What is being asked:
Return every line below that contains the word "icon", treating uppercase and lowercase letters as distinct.

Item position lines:
##############################

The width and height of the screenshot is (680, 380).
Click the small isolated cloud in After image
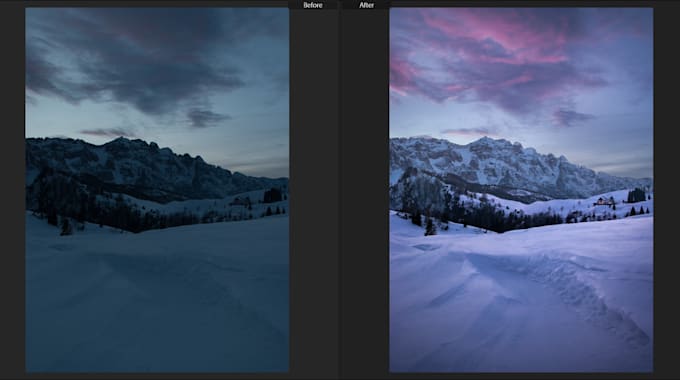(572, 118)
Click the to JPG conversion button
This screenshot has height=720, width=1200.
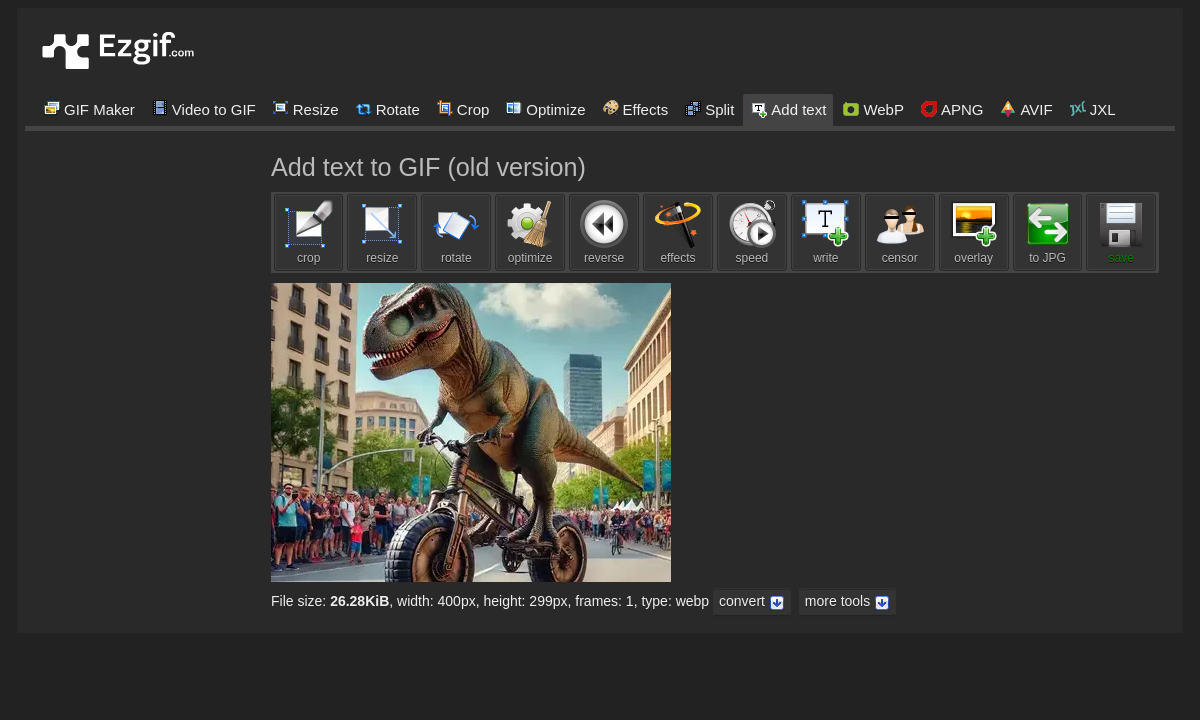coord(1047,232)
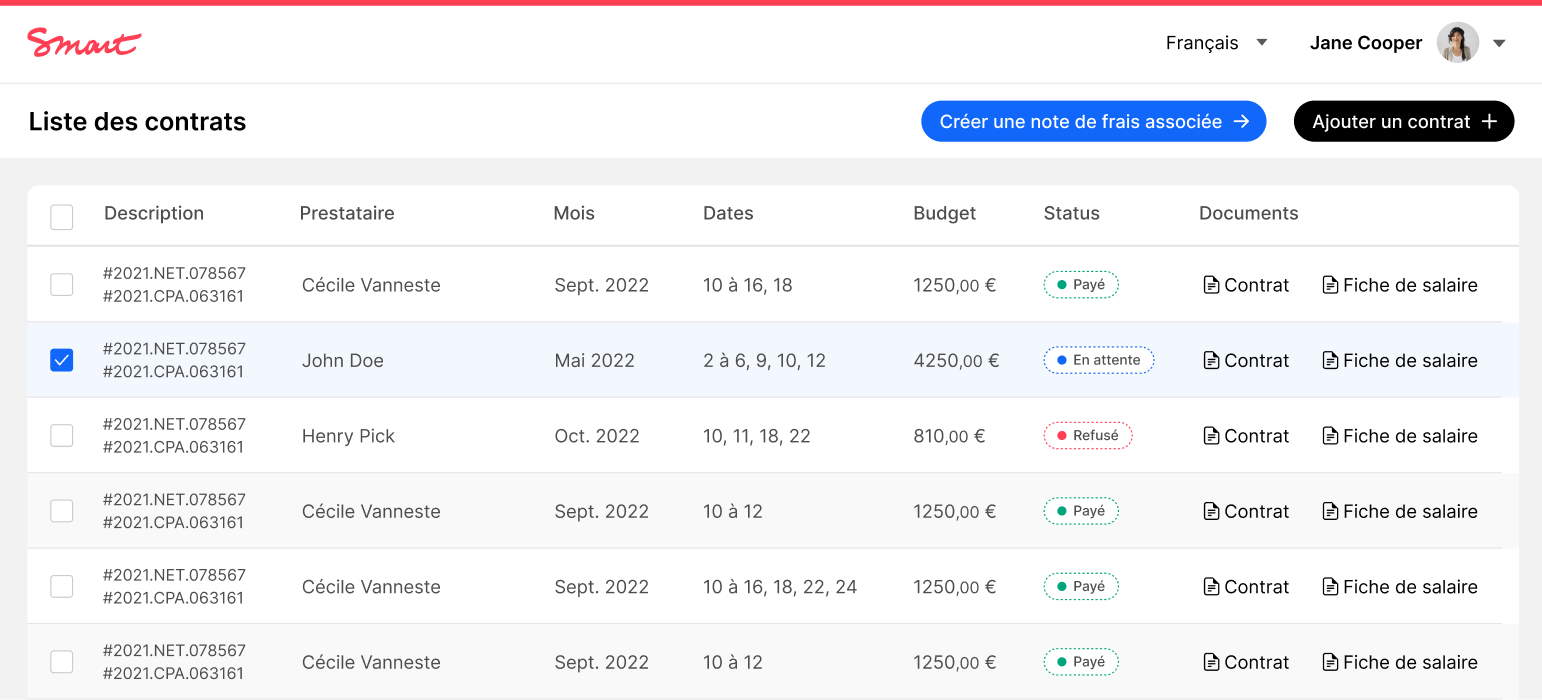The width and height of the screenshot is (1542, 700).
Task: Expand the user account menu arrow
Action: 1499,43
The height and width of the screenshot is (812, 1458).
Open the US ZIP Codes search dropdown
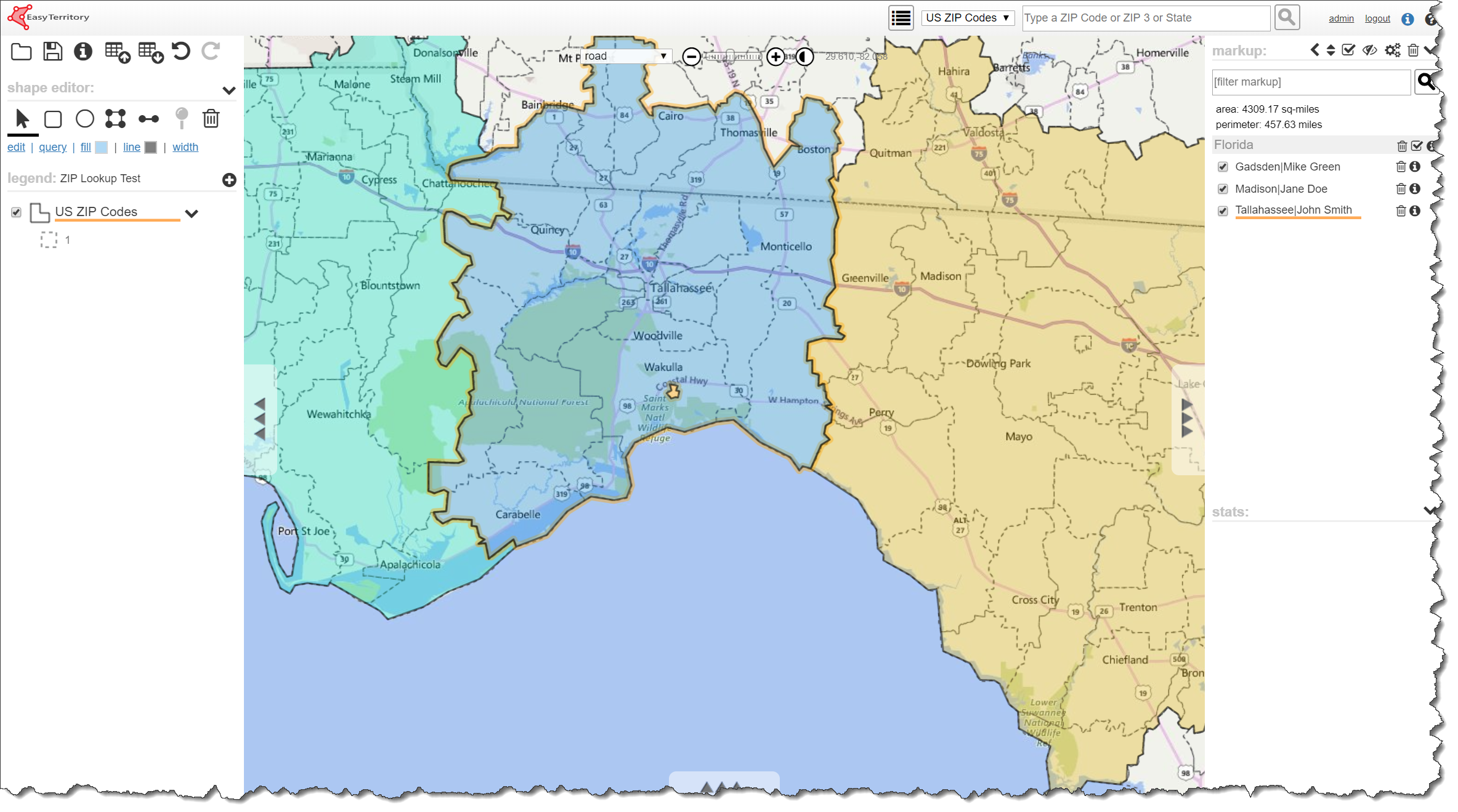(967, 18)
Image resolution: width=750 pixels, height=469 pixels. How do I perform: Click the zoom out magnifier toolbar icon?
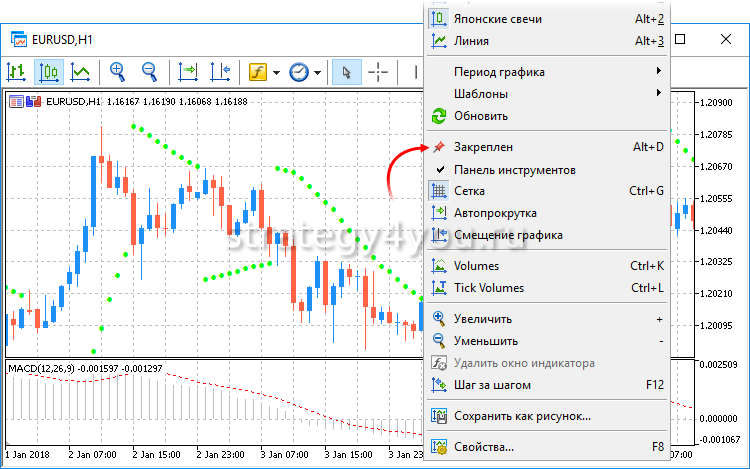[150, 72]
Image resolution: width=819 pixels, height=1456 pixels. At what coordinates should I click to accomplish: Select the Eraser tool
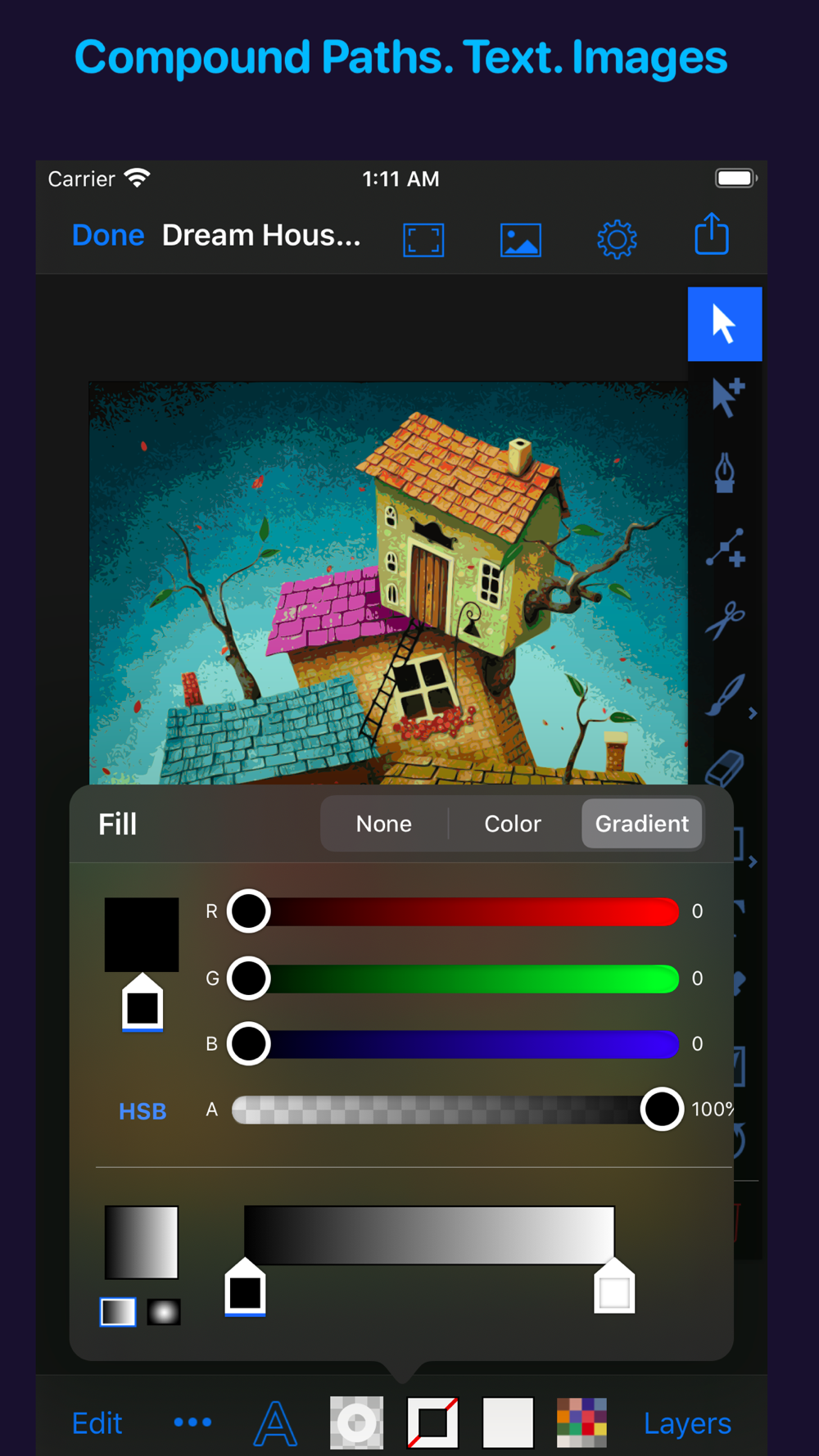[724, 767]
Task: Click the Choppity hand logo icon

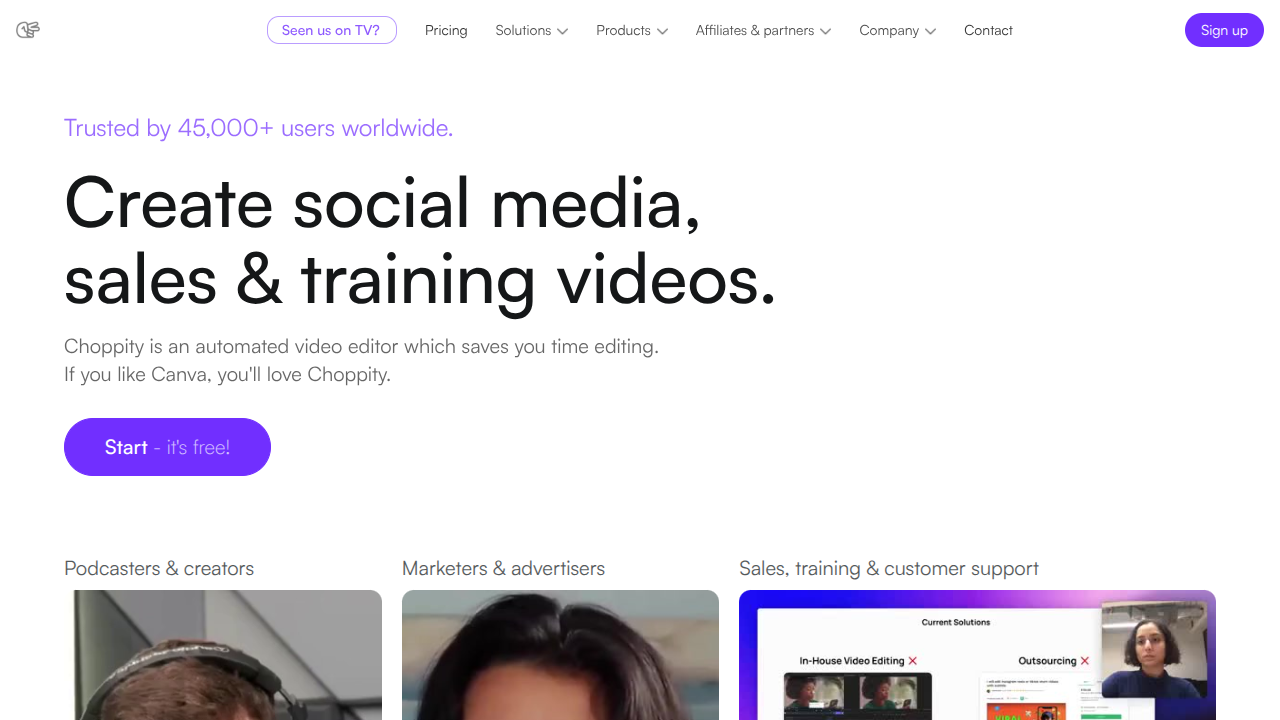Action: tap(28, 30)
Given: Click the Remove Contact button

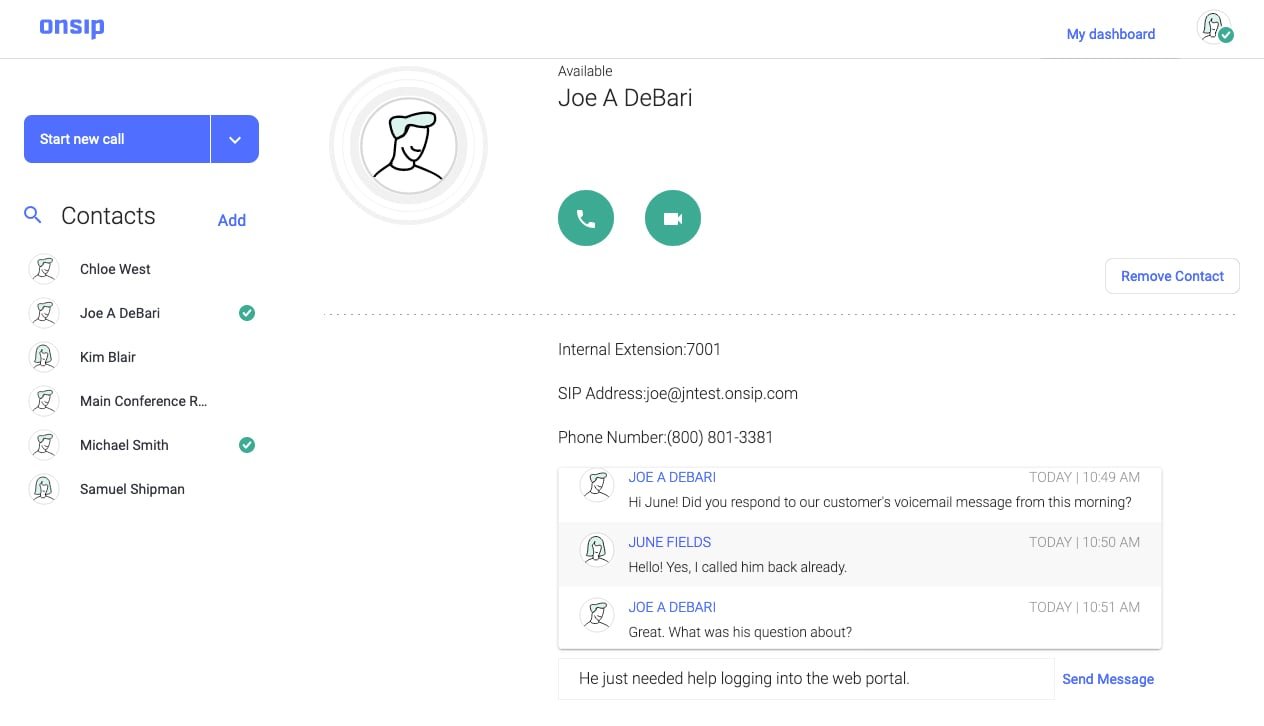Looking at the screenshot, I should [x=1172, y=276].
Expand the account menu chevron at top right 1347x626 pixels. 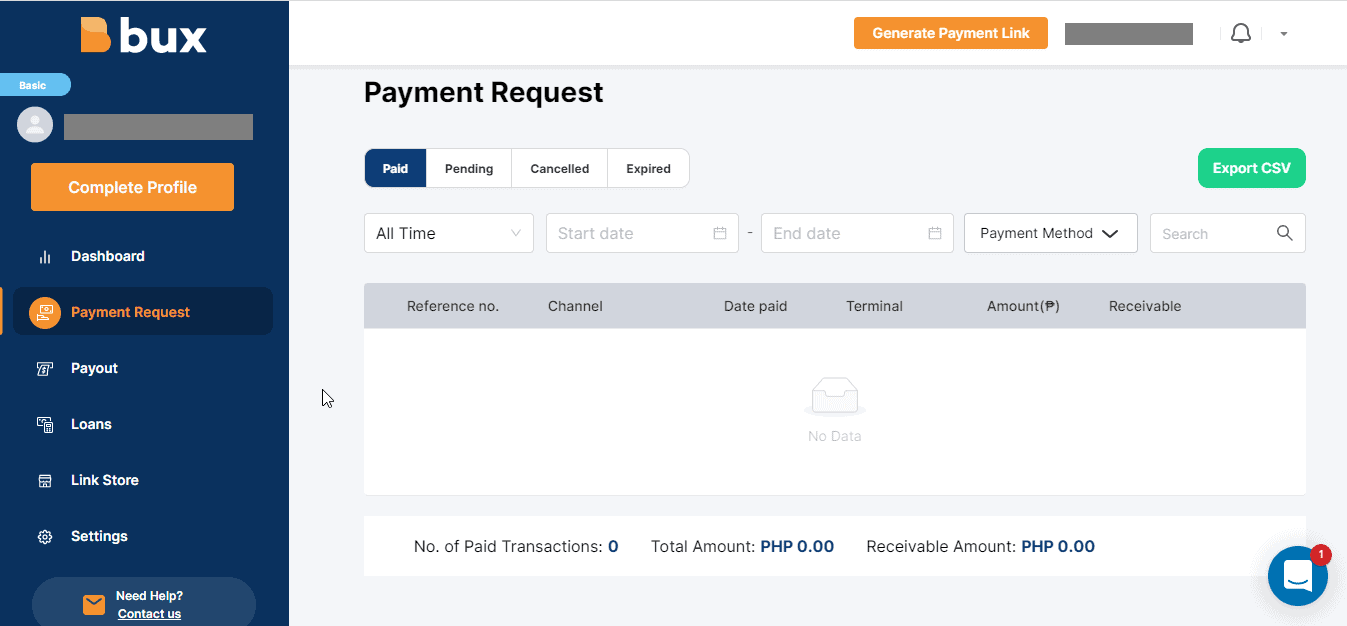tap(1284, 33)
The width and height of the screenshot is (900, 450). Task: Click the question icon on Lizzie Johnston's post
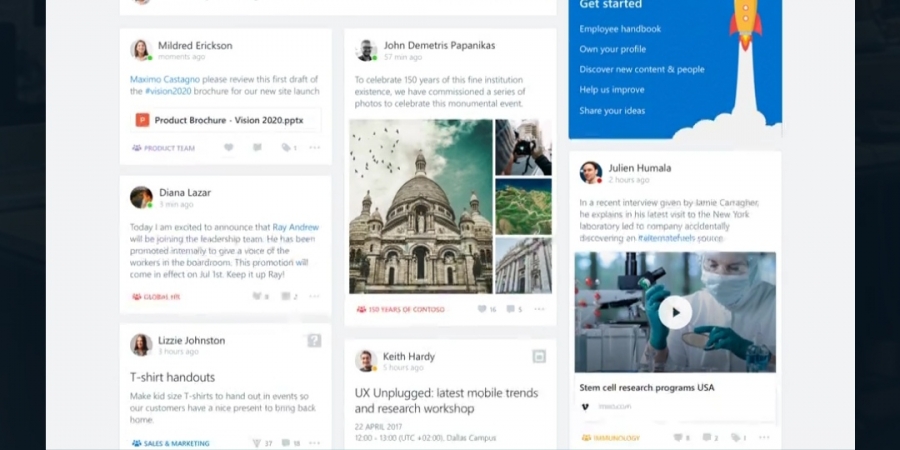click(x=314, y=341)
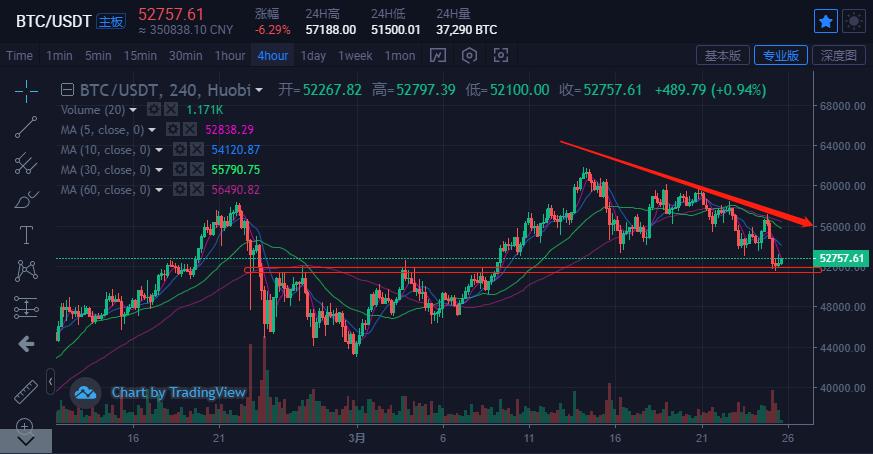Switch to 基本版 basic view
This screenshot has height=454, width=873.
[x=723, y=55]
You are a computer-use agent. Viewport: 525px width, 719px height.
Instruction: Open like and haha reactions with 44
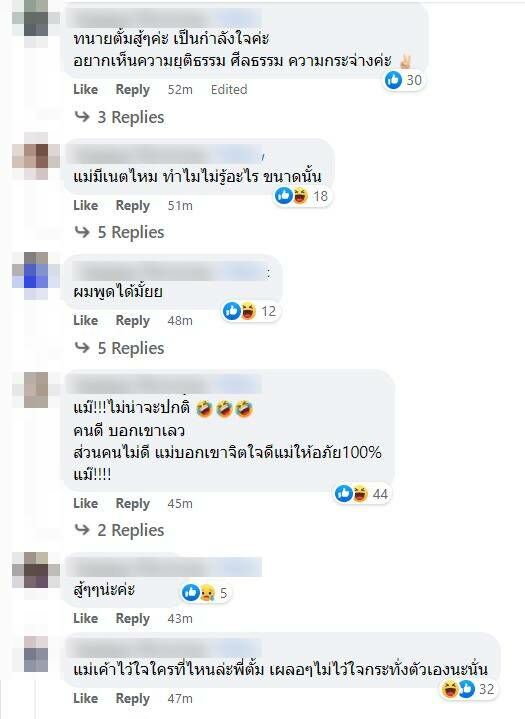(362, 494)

##############################

Task output:
Image resolution: width=750 pixels, height=469 pixels. How do I perform: Click the zoom out magnifier toolbar icon?
Task: Click the Choppity hand logo icon
The width and height of the screenshot is (900, 450). Task: Click the question icon on Lizzie Johnston's post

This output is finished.